Tout savoir sur le «Dry January», le défi du mois sans alcool

Après les fêtes, l’heure est à l’abstinence. Pas une seule goutte d'alcool durant le premier mois de l'année. C’est le défi lancé par plusieurs associations qui soutiennent le «Dry January», une campagne destinée à faire une pause dans sa consommation.

Qui est à l’initiative de ce mouvement ?

Organisée depuis 2013 par l’organisation Alcohol Change UK, en Grande-Bretagne, où elle est largement suivie, cette expérience se popularise de plus en plus à travers le monde. Dans l’Hexagone, ce mouvement, baptisé #LeDéfiDeJanvier, a été adapté par une vingtaine d’associations et de réseaux nationaux.

Parmi eux, on retrouve notamment le Fonds Actions Addictions, des associations d'addictologues (SFA, FFA et ANPAA...), la Ligue contre le cancer, ainsi que des associations de patients, d'usagers de la santé, d'étudiants (France Assos Santé, Aides, France patients experts, la Fage ...) et de lutte contre les addictions en entreprise (Adixio).

Pourquoi relever UN TEL défi ?

Ces derniers invitent les consommateurs à arrêter ou réduire leur consommation d'alcool du 1er au 31 janvier, «pour donner du répit à votre corps (et votre porte-monnaie)». Contrairement au «Mois sans tabac», qui est organisé par les pouvoirs publics tous les ans en novembre, l'objectif n'est pas d’arrêter définitivement, mais de faire une pause pour étudier la place qu'occupe l'alcool dans notre quotidien et notre sociabilité. Est-ce que l’on boit par plaisir ou par incitation ?

Les organisateurs mettent également en avant les nombreux avantages procurés par le #LeDéfiDeJanvier. Parmi les bénéfices prouvés : la perte de poids, une meilleure qualité de sommeil, un regain d'énergie, une peau fraiche et plus belle, une meilleure concentration et, à terme, une consommation d'alcool mieux maîtrisée.

Pourquoi le mouvement a-T-IL suscité la polémique ?
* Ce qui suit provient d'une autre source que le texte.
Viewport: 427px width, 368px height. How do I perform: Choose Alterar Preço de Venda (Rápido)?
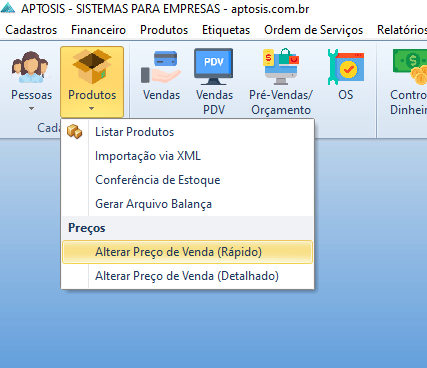[187, 252]
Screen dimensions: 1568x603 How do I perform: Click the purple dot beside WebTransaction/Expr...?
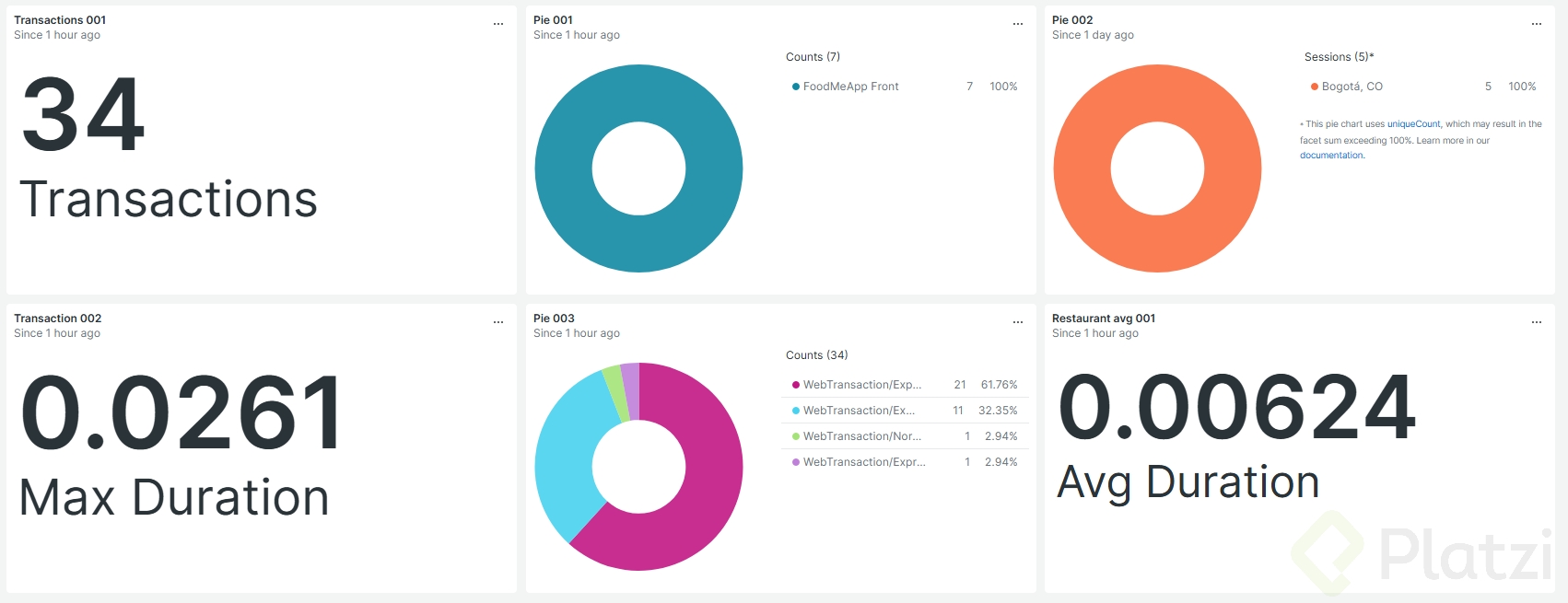[x=796, y=462]
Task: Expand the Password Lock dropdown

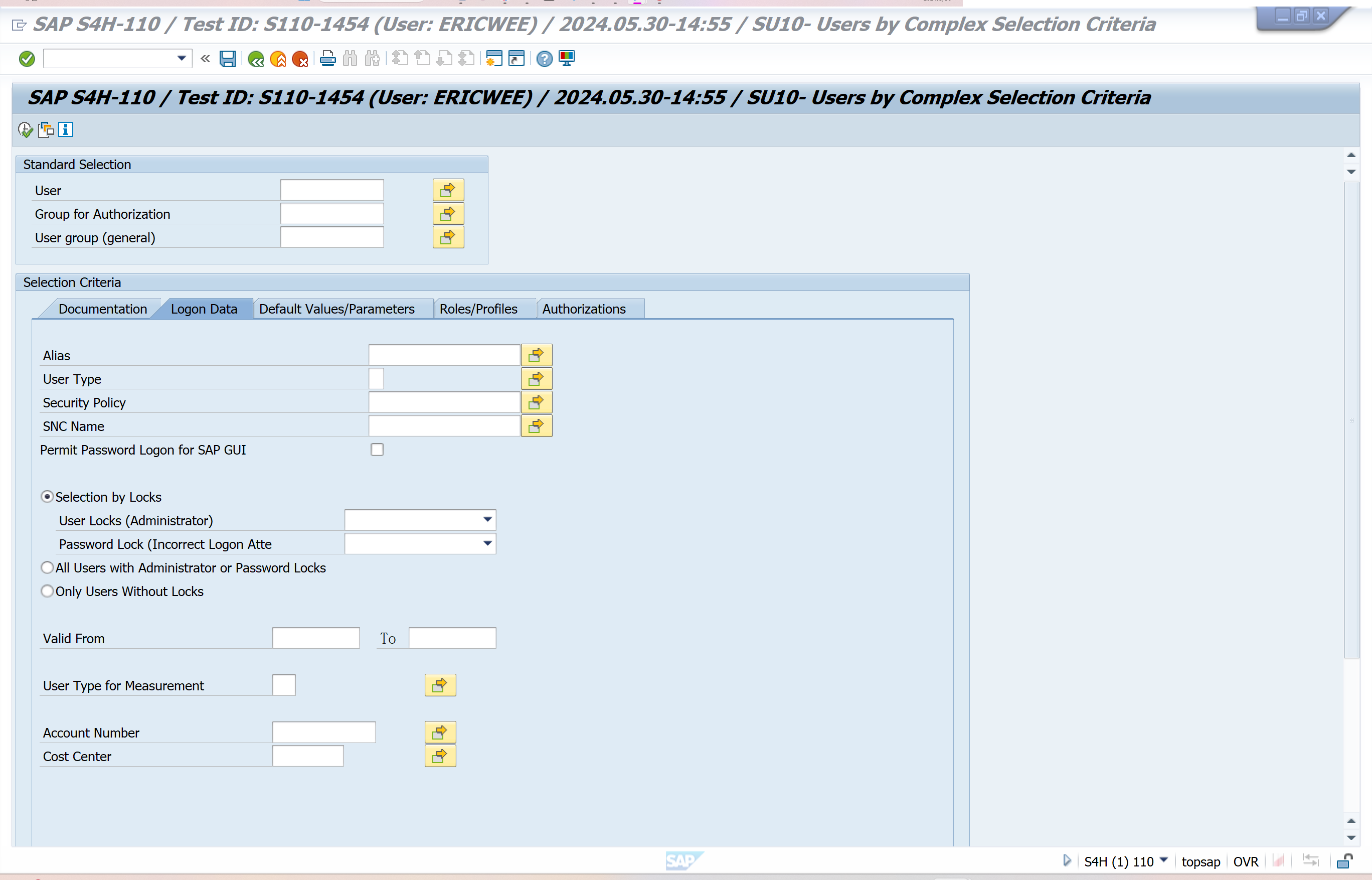Action: coord(486,543)

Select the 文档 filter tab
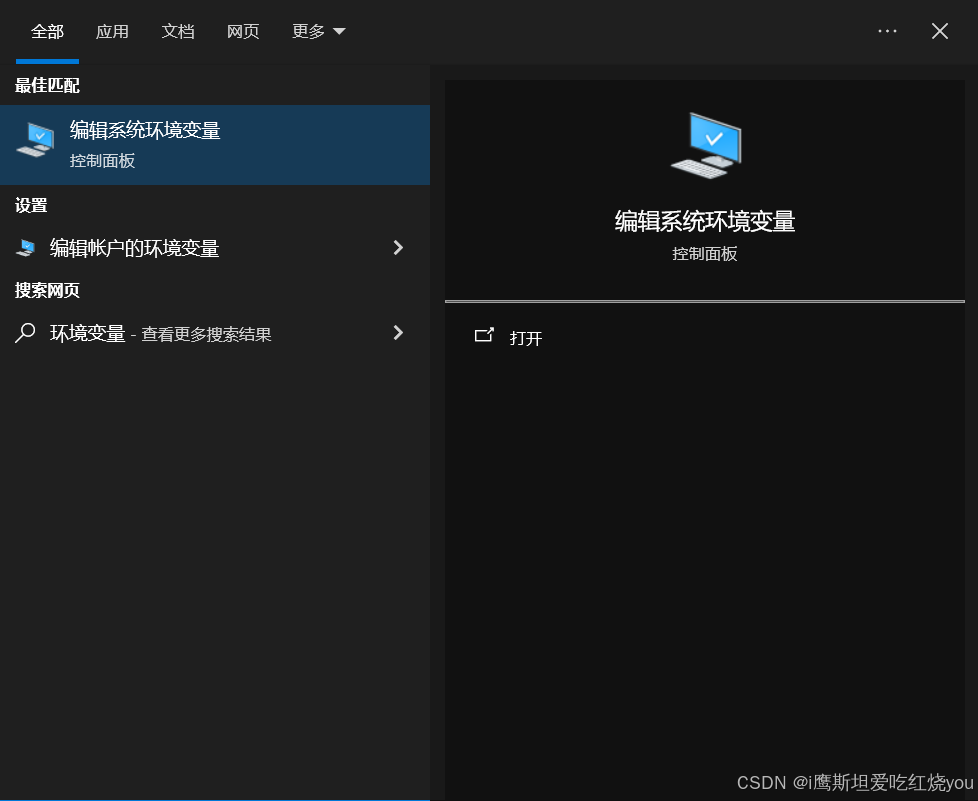pyautogui.click(x=178, y=32)
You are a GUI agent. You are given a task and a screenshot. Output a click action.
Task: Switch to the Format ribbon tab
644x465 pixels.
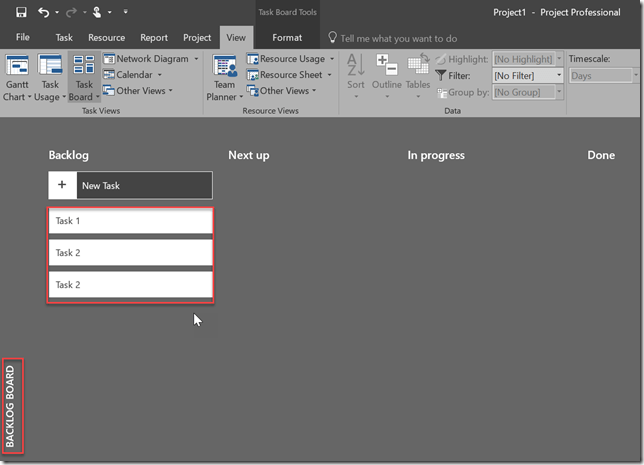(287, 38)
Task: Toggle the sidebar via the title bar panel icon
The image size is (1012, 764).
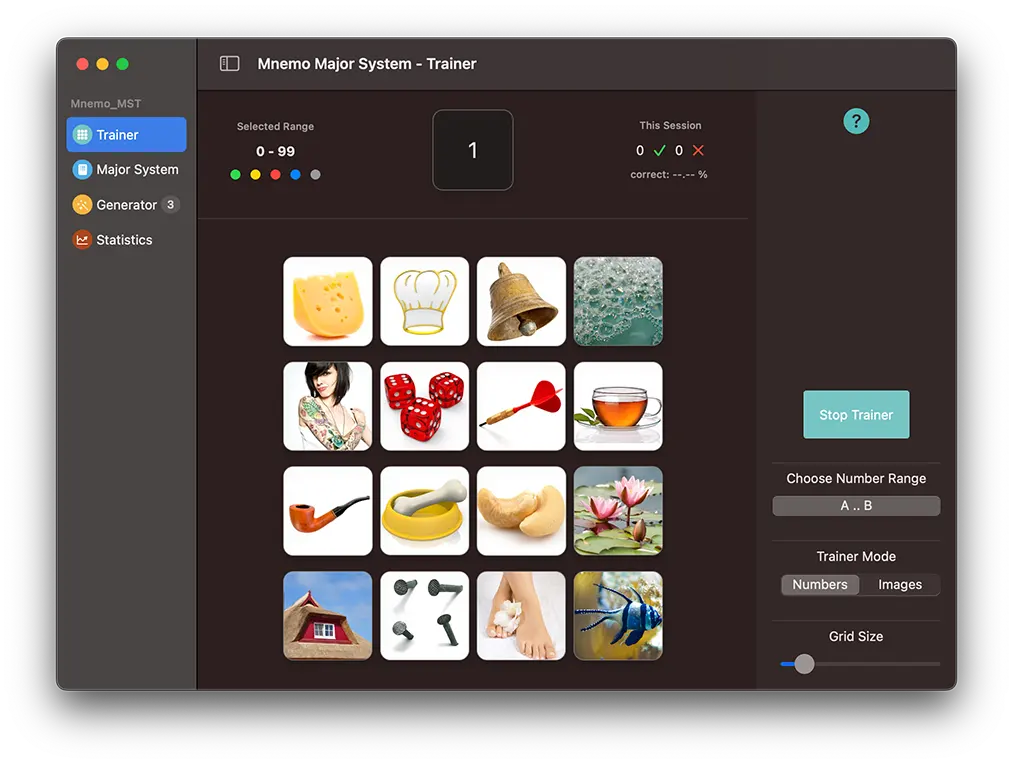Action: pos(229,62)
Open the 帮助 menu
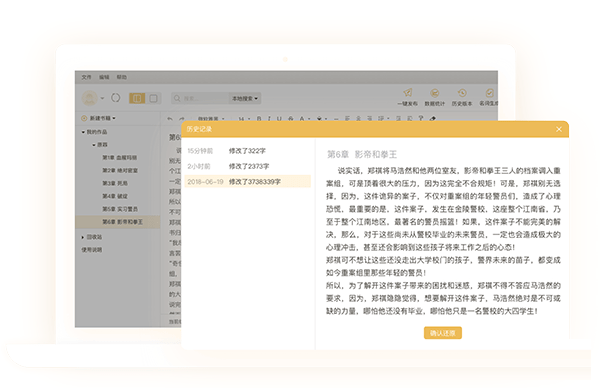This screenshot has width=600, height=388. click(122, 77)

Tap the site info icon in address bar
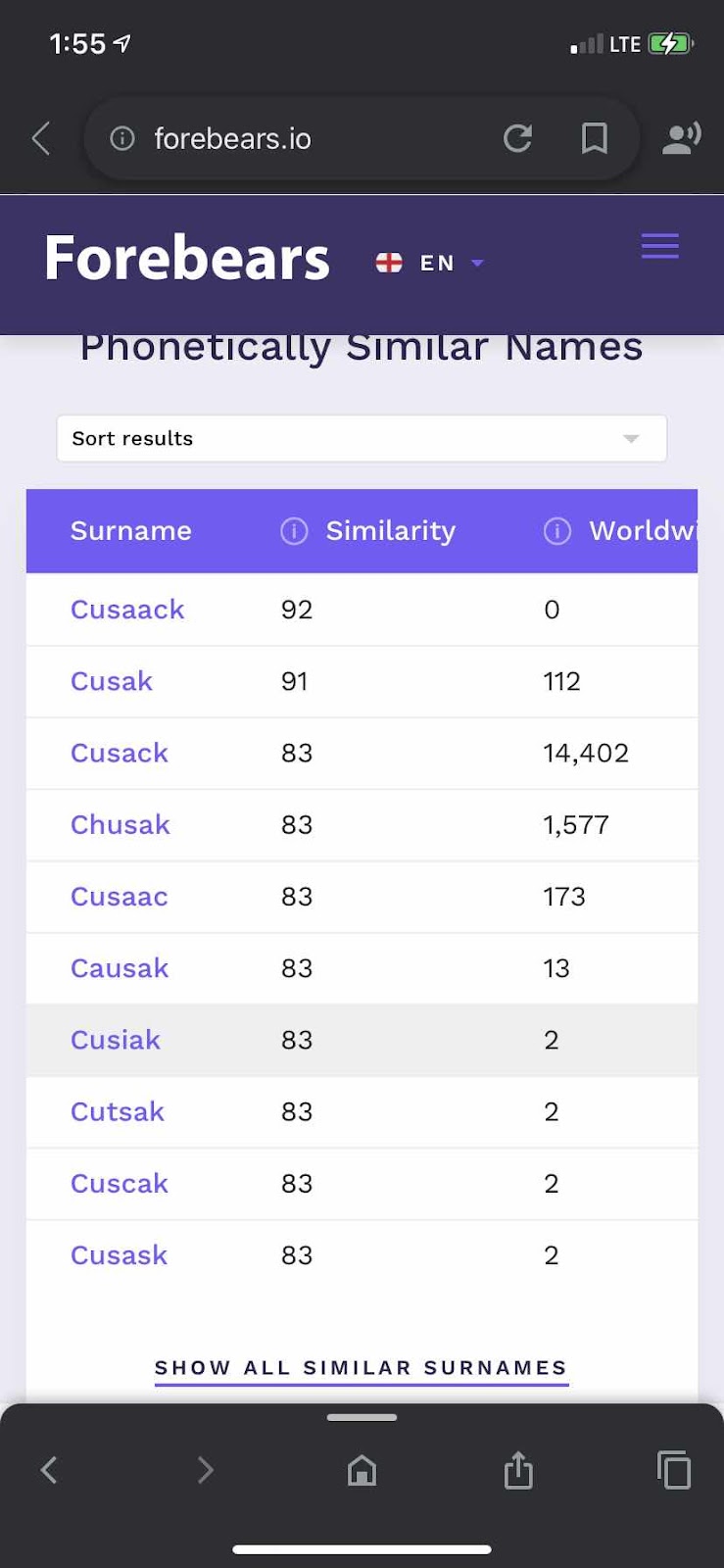(122, 138)
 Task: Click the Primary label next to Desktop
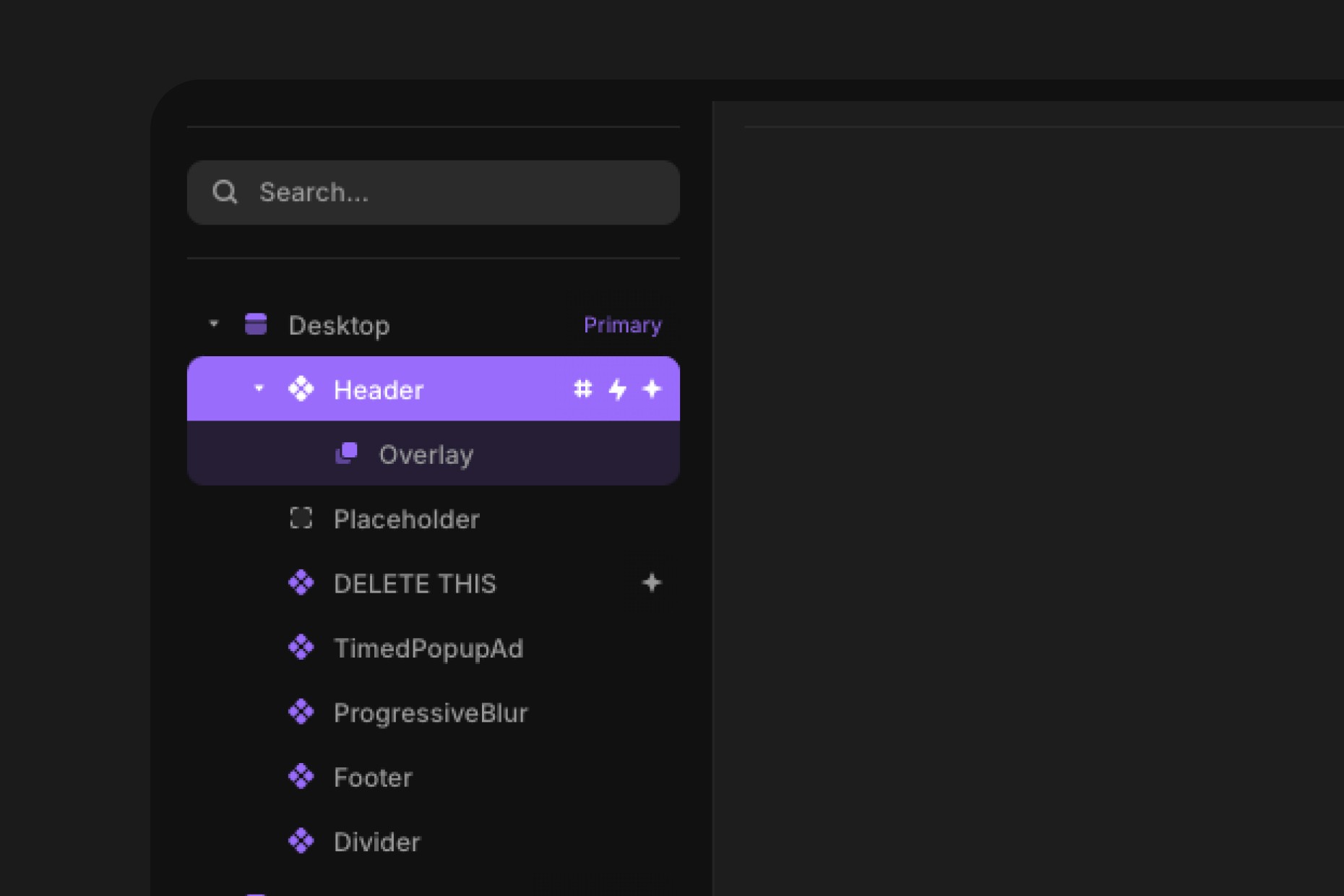pos(623,324)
A l’origine, le «Dry January» à la française devait être piloté par l’agence Santé Publique France, qui dépend du ministère de la Santé. Mais cette opération de sensibilisation aux risques de l'alcool a été abandonnée sous la pression du lobby du vin. Malgré l'absence du soutien de l'Etat, plusieurs associations ont donc décidé de s'unir «pour promouvoir cette campagne inédite».

Pour rappel, la consommation d'alcool est à l'origine de nombreuses maladies, telles que les cancers et les maladies vasculaires, et tue 41.000 personnes par an en France, ce qui représente 7% de la mortalité dans le pays, selon le dernier Bulletin épidémiologique hebdomadaire (BEH).